La suspensión del proceso ocurre después de que el presidente Gustavo Petro insistiera en sus denuncias de fraude en el balotaje del 21 de junio, en el que Abelardo de la Espriella fue declarado vencedor frente a Iván Cepeda, el candidato de izquierda respaldado por Petro.

En su cuenta de X, Gustavo Petro afirmó que “quien ganó las elecciones por voto popular fue Iván Cepeda; el triunfo de Abelardo se hizo con algoritmos desde California, elaborados por empresas de inteligencia privada de Israel”. Añadió que la justicia colombiana y estadounidense tendría las pruebas de esos delitos.

Tras conocer la suspensión del empalme, Petro volvió a escribir: “Tal como indica la ley, el proceso de entrega del gobierno continúa ante el pueblo. Se colocarán sillas vacías en espera de que quienes se robaron las elecciones lleguen a entender qué es gobernar”.

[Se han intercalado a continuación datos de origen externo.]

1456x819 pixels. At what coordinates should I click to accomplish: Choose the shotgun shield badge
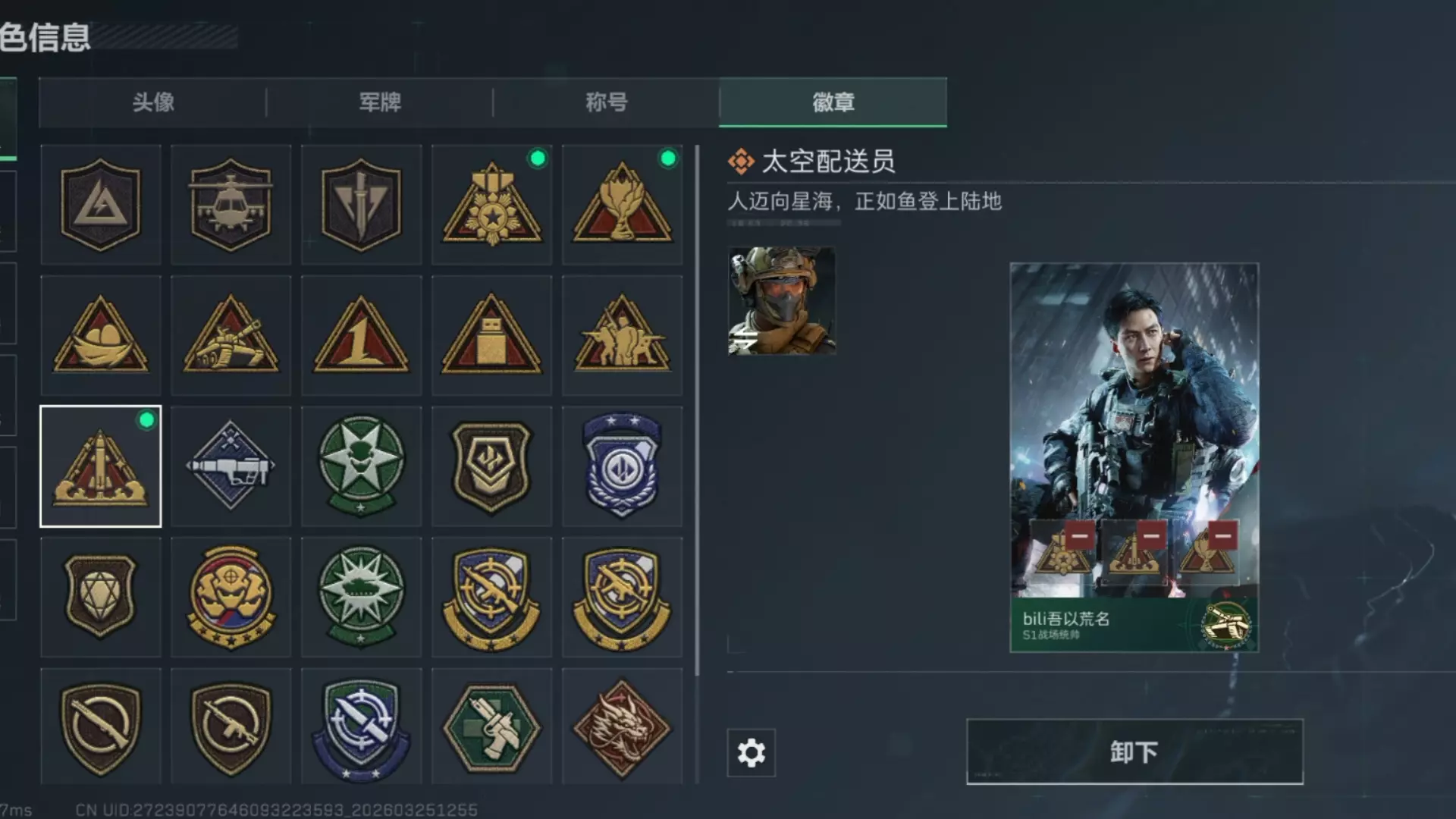coord(100,726)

Agregó que “me piden cosas que serían inconstitucionales como permanecer en el poder sabiendo que los que vienen no ganaron las elecciones. No lo haré porque el mandato popular que se me otorgó tiene un final y soy un demócrata y respeto la constitución”.

Los observadores internacionales que supervisaron el balotaje coincidieron en señalar que se trato de un proceso confiable. La misión de la Unión Europea destacó la transparencia y eficiencia en el recuento de los votos, mientras que el Centro Carter indicó que el sistema para definir el resultado fue “confiable, transparente y plenamente trazable”.

Iván Cepeda

De acuerdo a las cifras oficiales De la Espriella ganó la presidencia al obtener 49,6% de los votos mientras que Cepeda recibió 48,7%. La diferencia de apenas 251.000 votos deja en evidencia la extrema división de los colombianos.

Si bien Cepeda no se ha opuesto a reconocer el resultado ha señalado que recurrirá a la “desobediencia civil pacífica” en caso de que De la Espriella no renuncie a su nacionalidad estadounidense y aclare si ha sido “colaborador de agencias” de inteligencia.

Cepeda también ha cuestionado el apoyo que De la Espriella recibió del presidente estadounidense Donald Trump durante la campaña, al considerarlo una “abierta interferencia” al proceso electoral en Colombia.

Durante la campaña electoral el Consejo de Estado se pronunció sobre el tema de la doble nacionalidad y afirmó que no es impedimento para que De la Espriella sea presidente en vista de que la Constitución no lo prohíbe.

La tensión

El ministro de Hacienda y coordinador del empalme del gobierno de Gustavo Petro, Germán Ávila, ordenó a su equipo suspender las reuniones como respuesta a la decisión de Abelardo de la Espriella. En una declaración televisada cuestionó las afirmaciones de Carlos Alonso Lucio, integrante del equipo del presidente electo, quien había señalado que la nueva administración llevaría ante la justicia los hallazgos del proceso de transición “anticorrupción”.

Gustavo Petro

Ávila replicó que el empalme no equivale a una investigación penal ni a un juicio, y anunció que presentará una denuncia contra Lucio. “No tenemos nada que ocultar”, aseguró.

Indicó que “se han realizado acusaciones y ofensas al presidente y su equipo de Gobierno según las cuales se califica de criminales, se manipula la justicia, se pretende extraditarnos, entre otras torpezas manifestadas por este miembro del comité de empalme. No las aceptamos, no tenemos ninguna razón para permitirlo”.

El vicepresidente electo, José Manuel Restrepo, dejó ver que en la decisión de suspender el enlace para la transición, en este bando, ha pesado los señalamientos de fraude: “Casi 13 millones de colombianos eligieron un nuevo rumbo para el país. Nadie tiene derecho a desconocer ese mandato popular ni a poner en duda la legitimidad del presidente electo”, afirmó.

Abelardo de la Espriella y el vicepresidente electo José Manuel Restrepo

De abogado penalista a fenómeno político, Abelardo De la Espriella irrumpió en el tablero político con un repertorio de promesas que van desde la mano firme contra el narcoterrorismo hasta la reducción drástica del Estado.

Sus propuestas se inspiran en líderes como Nayib Bukele en El Salvador, Javier Milei en Argentina y Donald Trump en Estados Unidos. “Contra el narcoterrorismo que Petro ha mimado, mano de hierro como Bukele. Contra el derroche del Estado, recorte con medidas económicas como las de Milei. Contra el caos y la tiranía de la izquierda radical, determinación como la que ha tenido el presidente Trump”, afirmó reiteradamente en su campaña.